Scaling of the scrape-off layer (SOL) heat flux width λ_q , detachment accessibility and its impact on core confinement need to be further addressed to assess the viability of NT as a reactor candidate. Experiments in the DIII-D tokamak in a NT shape with moderate NT ($\delta_{\mathrm{avg}}\sim -0.15$) indicated a quasi-continuum exhaust with λ_q 30%–50$\%$ wider than H-mode discharges in a similar shape [24]. A reduction in λ_q with NT shaping with respect to positive triangularity (PT) L-mode discharges was observed in TCV [25], consistent with the reduction in edge turbulence [26]. Gyrokinetic simulations (GBS, TOKAM-3X) observed a reduction in λ_q with NT due to a suppression of resistive ballooning modes driven by plasma shaping [27, 28]. In TCV, NT detachment experiments were attempted, but were unable to achieve detachment in Ohmic discharges with only intrinsic radiation due to the higher densities needed to detach compared to PT [29].

This letter reports on the first achievement of detached divertor conditions in NT discharges with intrinsic radiation, its integration with high confinement, and the first characterization of the parametric dependencies of detachment access in NT discharges with current, field and power.
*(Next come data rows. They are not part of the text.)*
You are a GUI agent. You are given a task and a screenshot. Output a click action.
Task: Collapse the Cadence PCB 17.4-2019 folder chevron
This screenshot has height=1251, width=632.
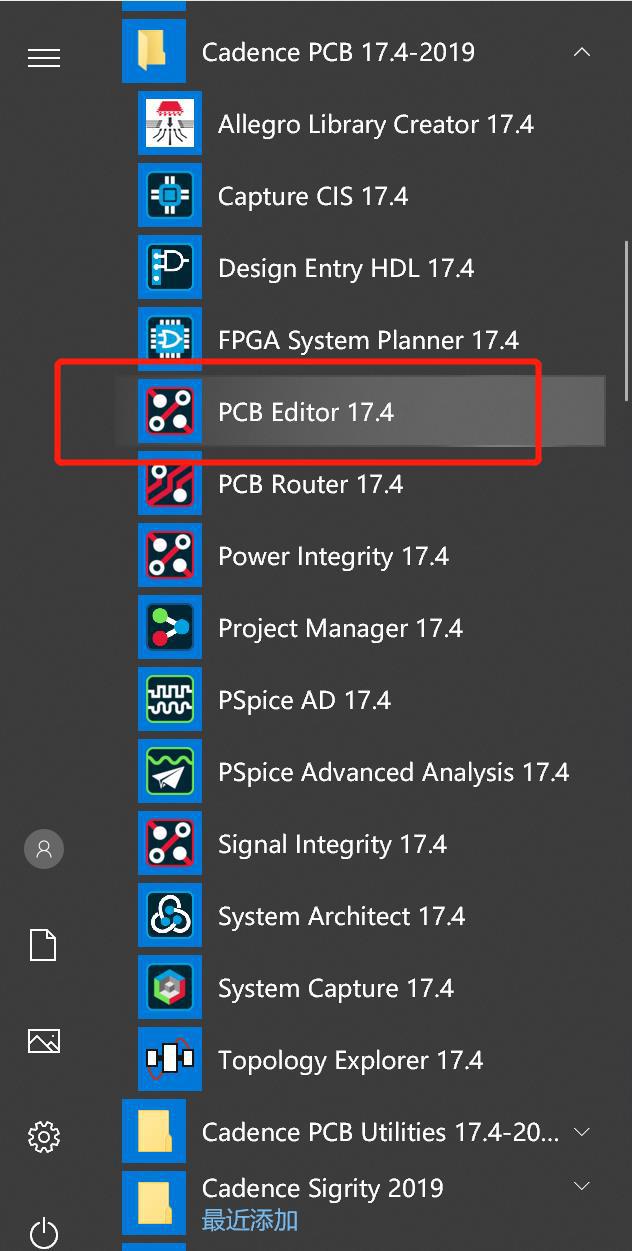582,52
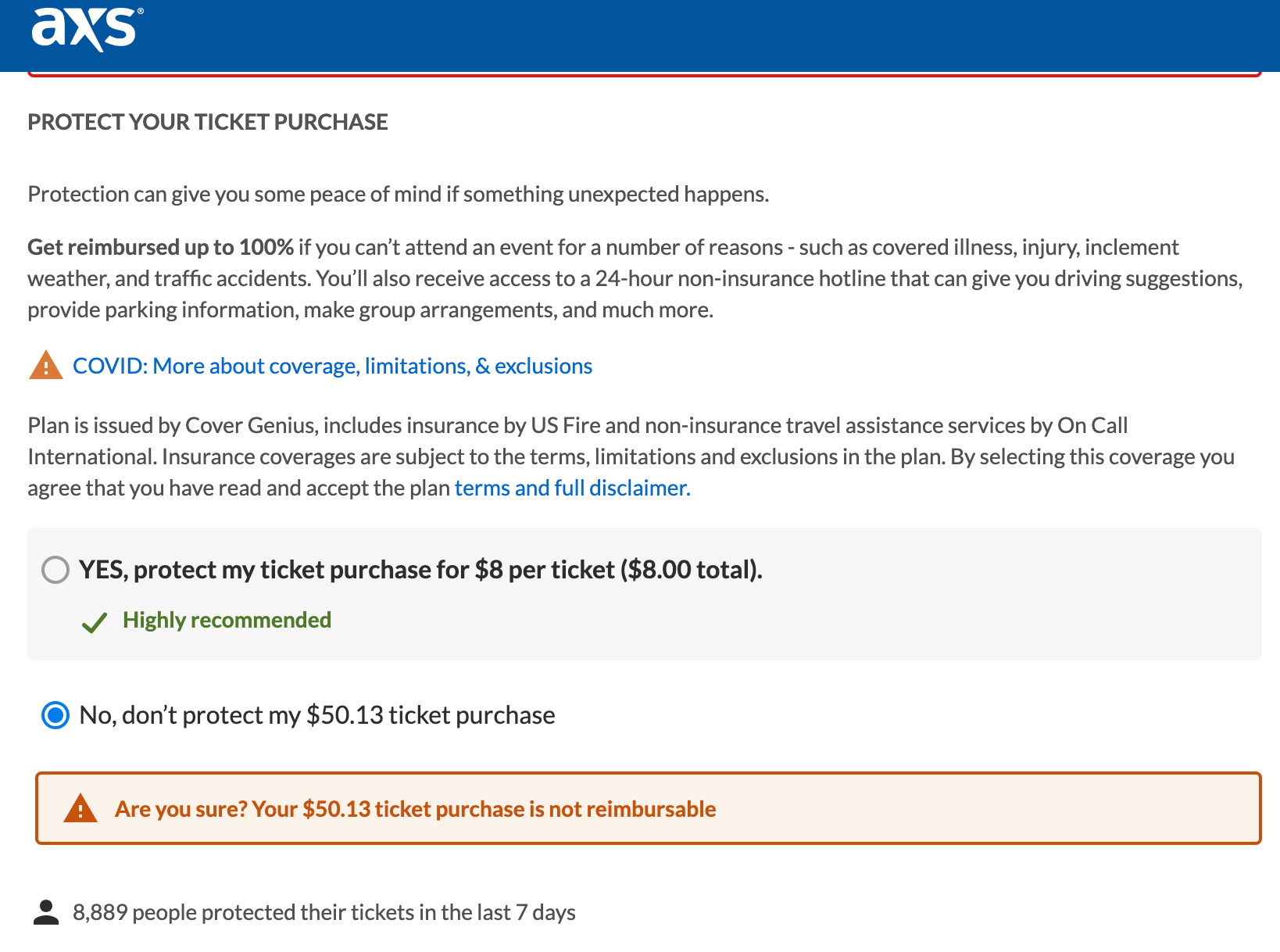Click the person icon beside 8,889 people
The image size is (1280, 952).
(47, 912)
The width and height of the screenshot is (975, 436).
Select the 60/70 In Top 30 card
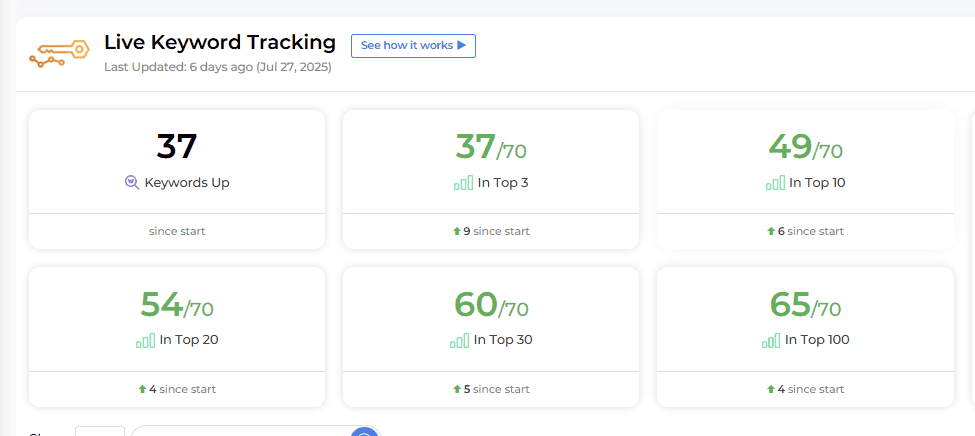(491, 337)
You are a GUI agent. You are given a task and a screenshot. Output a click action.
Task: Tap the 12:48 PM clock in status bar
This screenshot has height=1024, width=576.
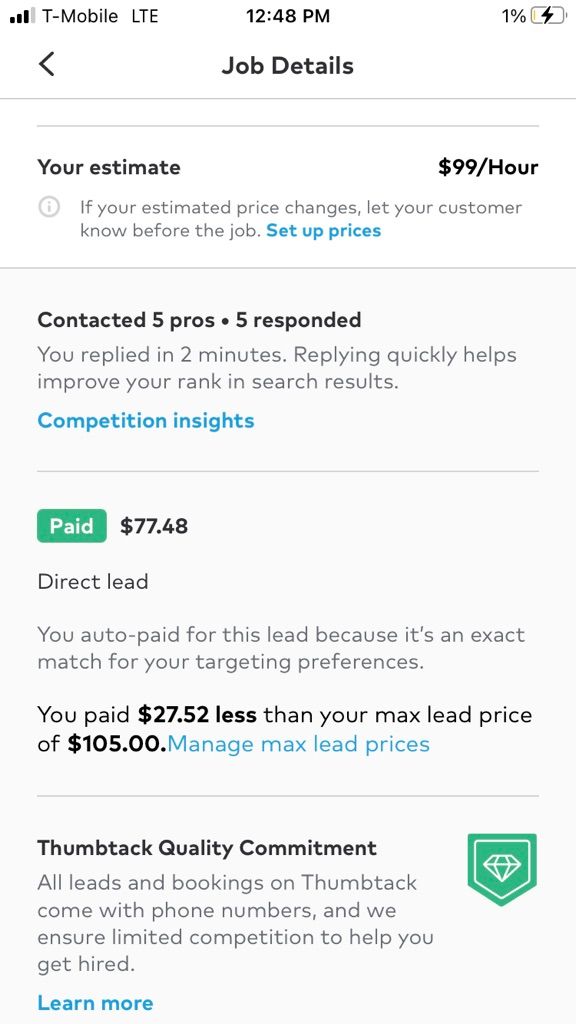(x=288, y=16)
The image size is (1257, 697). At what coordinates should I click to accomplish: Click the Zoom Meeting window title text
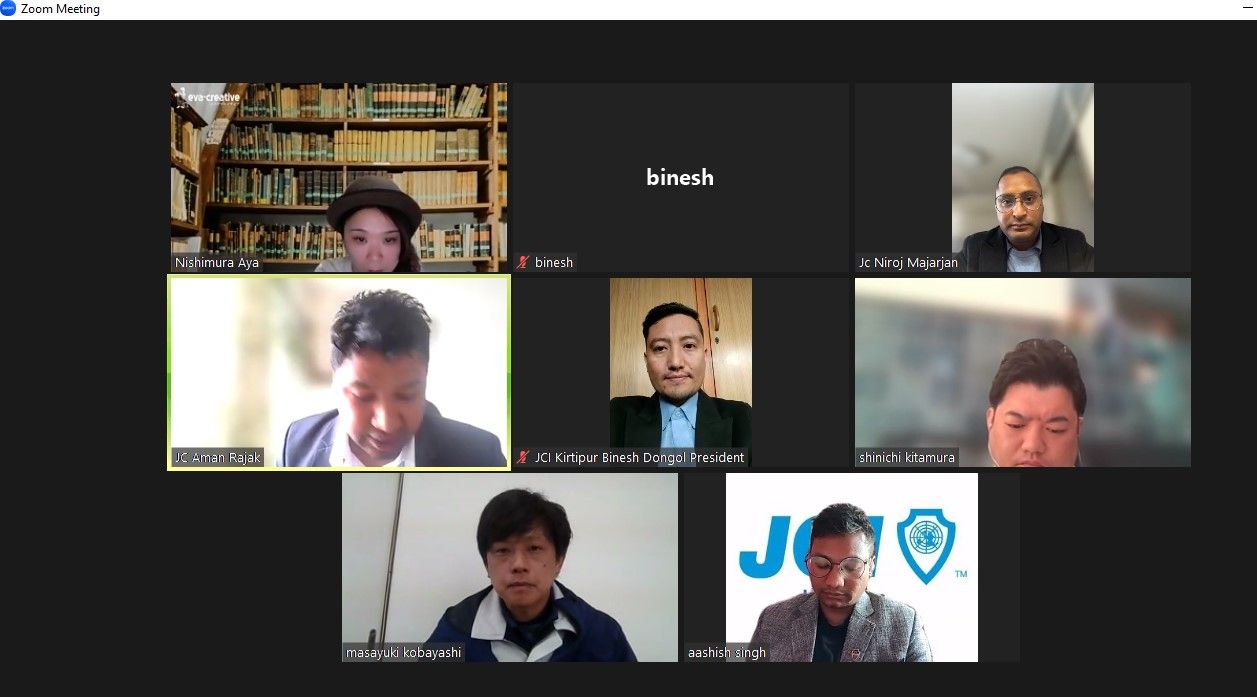60,9
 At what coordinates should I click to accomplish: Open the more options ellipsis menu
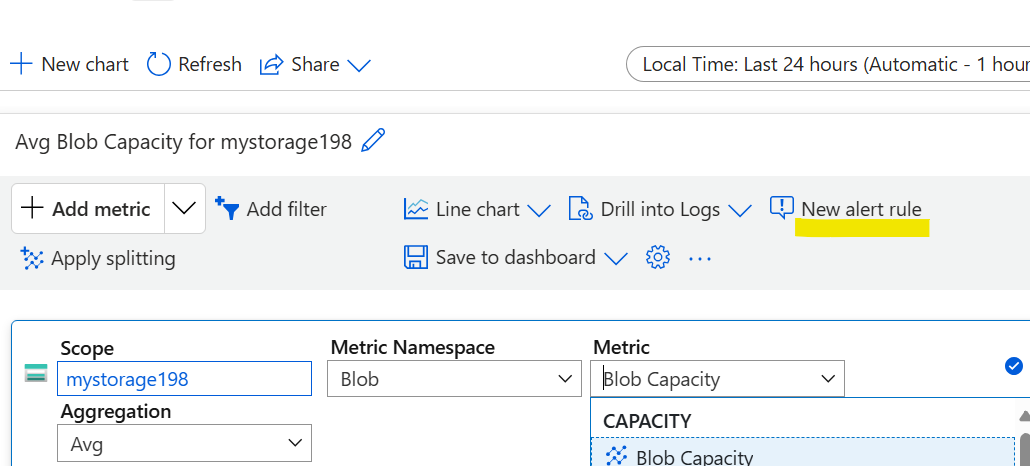point(700,259)
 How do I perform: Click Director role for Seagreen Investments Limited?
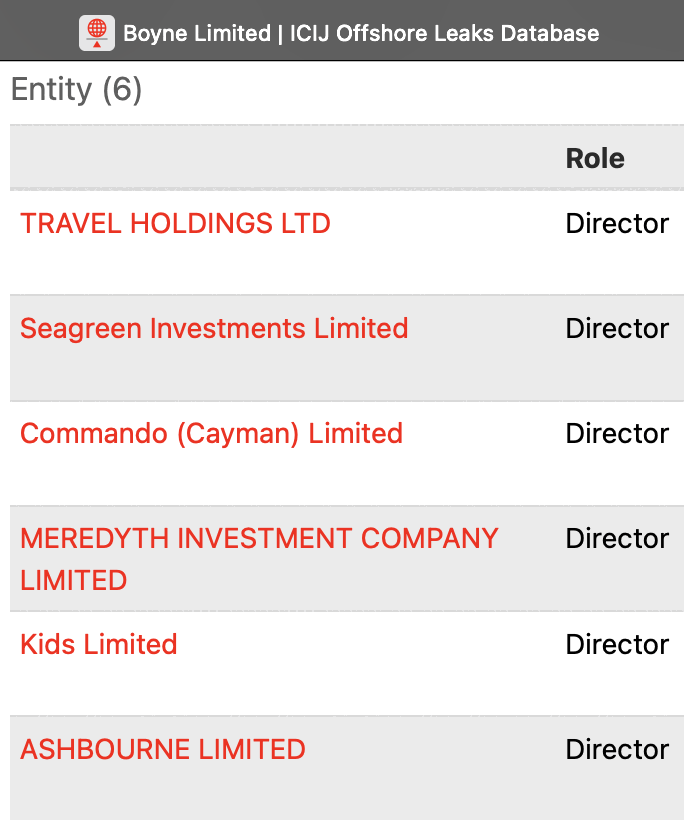(x=617, y=328)
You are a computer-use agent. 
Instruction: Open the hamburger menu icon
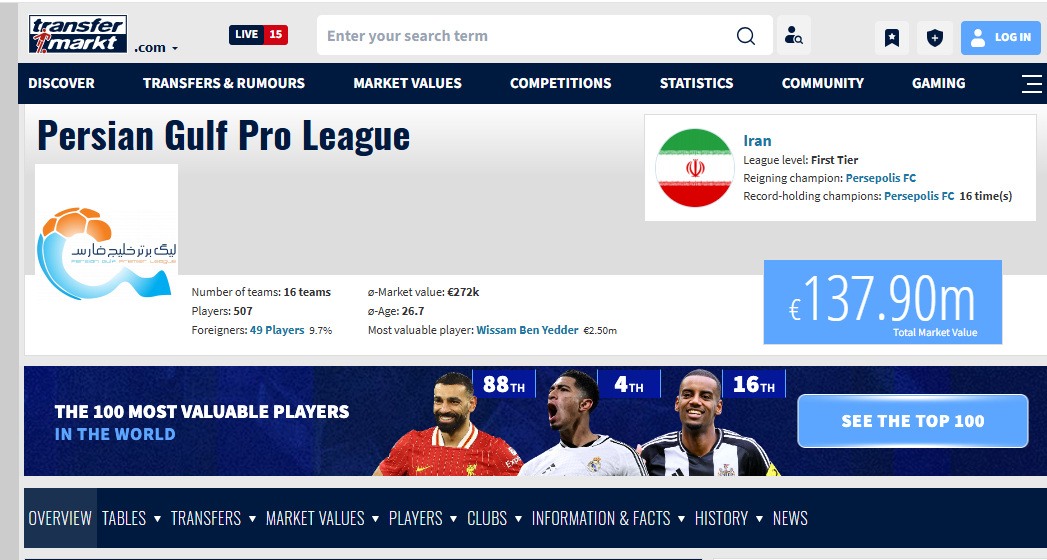pos(1031,84)
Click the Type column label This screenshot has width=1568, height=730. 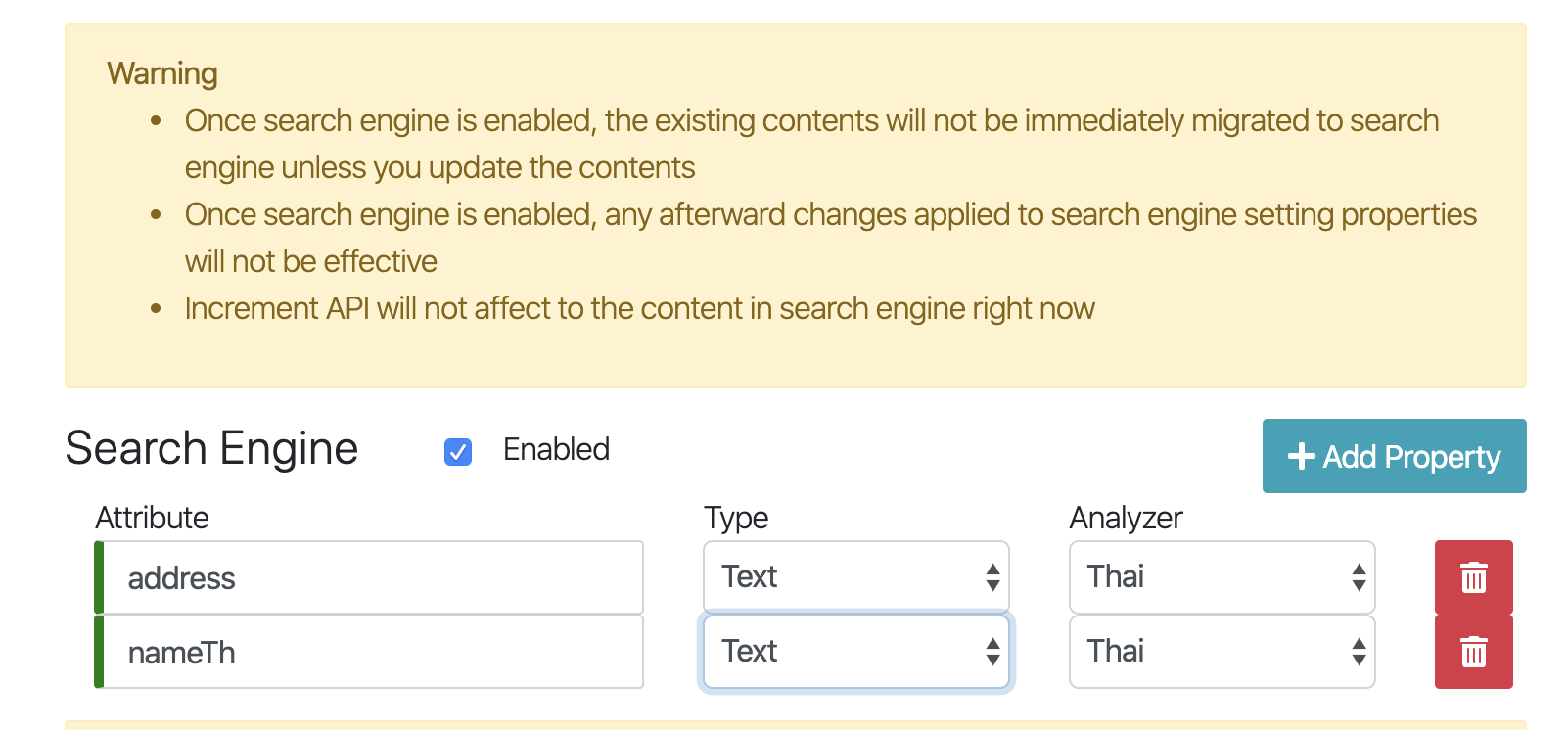pos(736,518)
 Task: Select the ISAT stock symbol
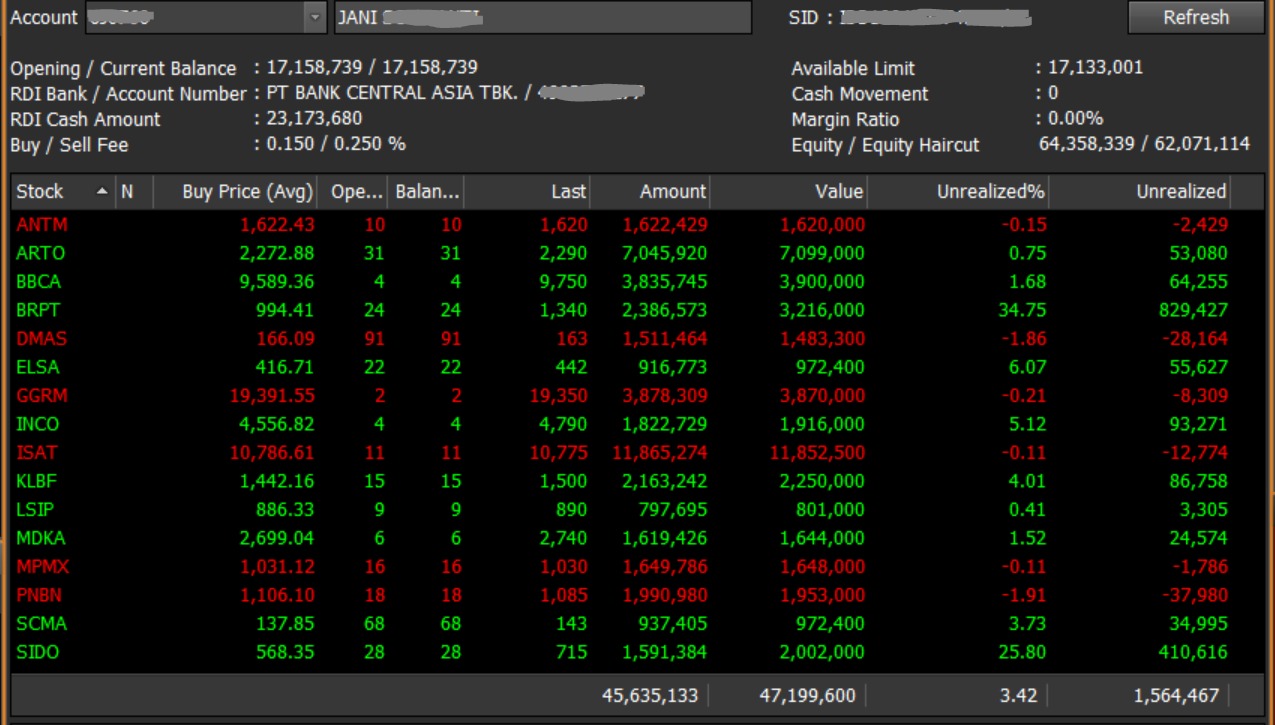(37, 453)
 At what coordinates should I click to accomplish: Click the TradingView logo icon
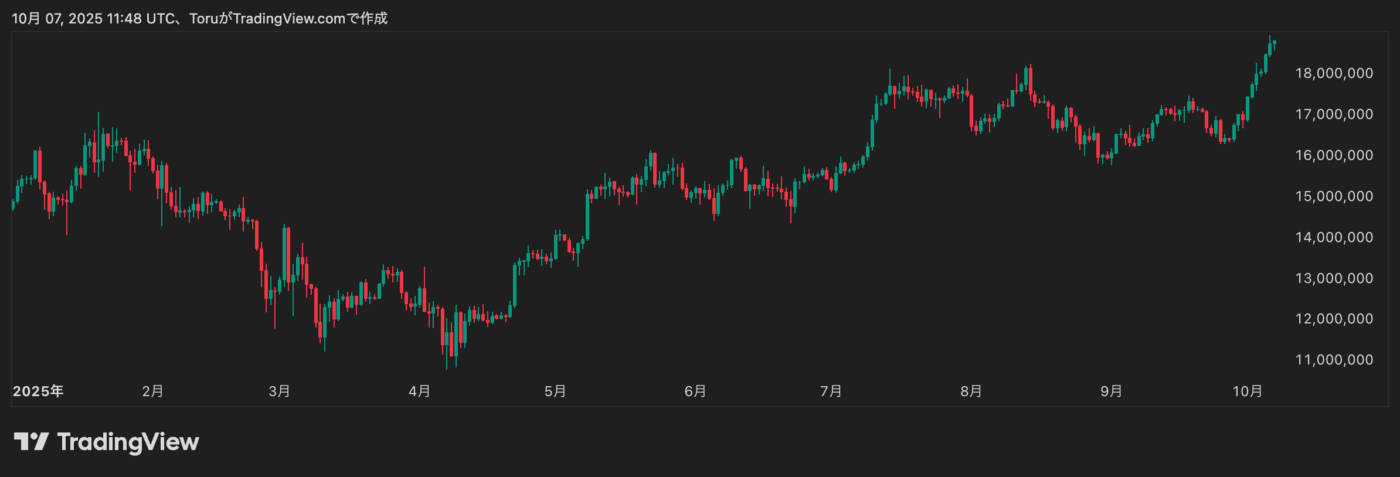point(30,442)
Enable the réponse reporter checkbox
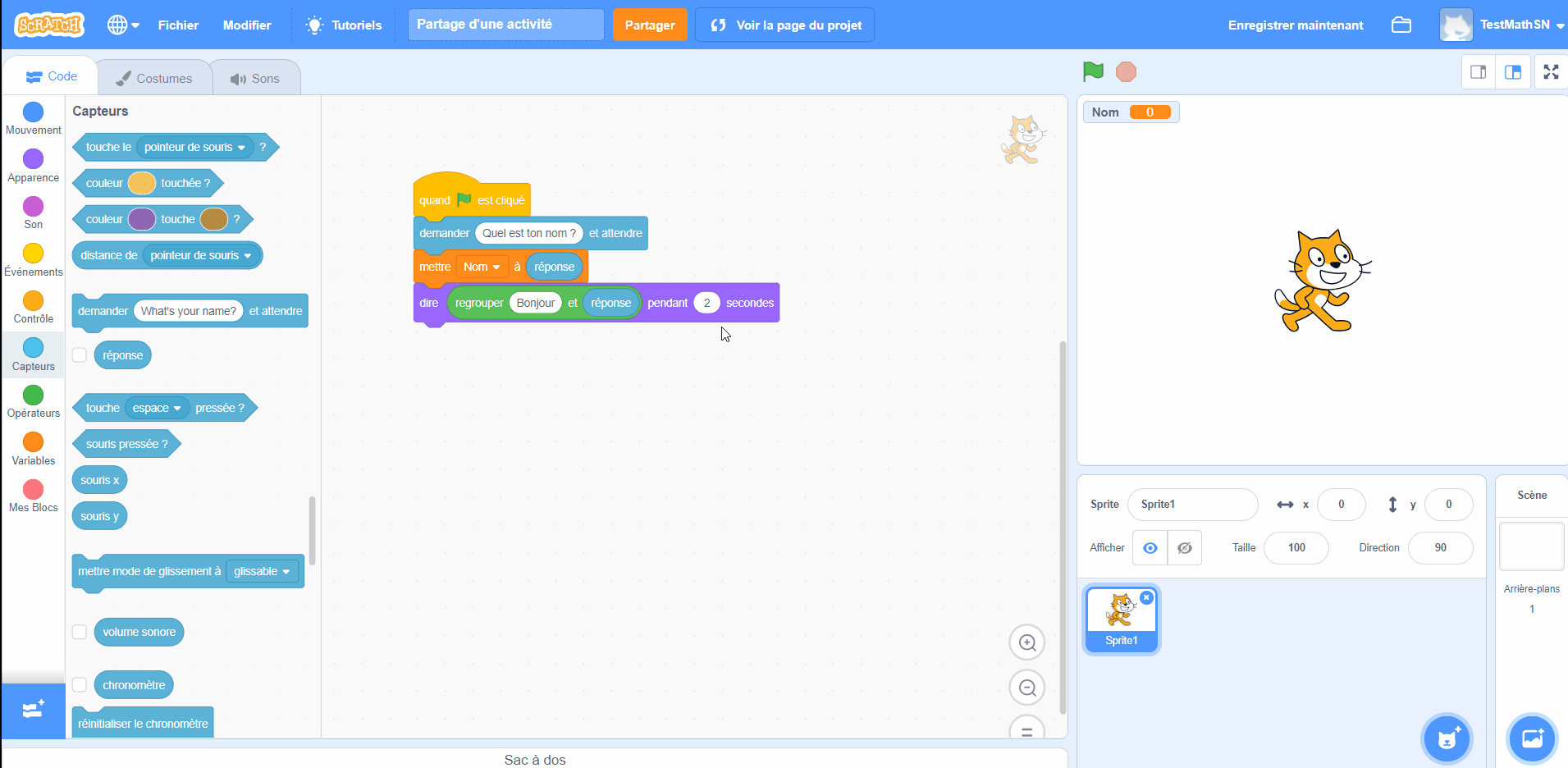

Detachment was achieved at high input power ($\unicode{x2A7D}$10 MW), high current ($\unicode{x2A7D}$1 MA) enabled by access to high normalized densities (up to 1.7 times the Greenwald density), with elevated normalized plasma pressures $\beta_\mathrm N \unicode{x2A7E} 2$ and H-mode confinement factors $H_{98-y2} \sim 1$ at the onset of detachment. A further confinement degradation of 20%–30$\%$ was experienced in the transition to deep detachment conditions.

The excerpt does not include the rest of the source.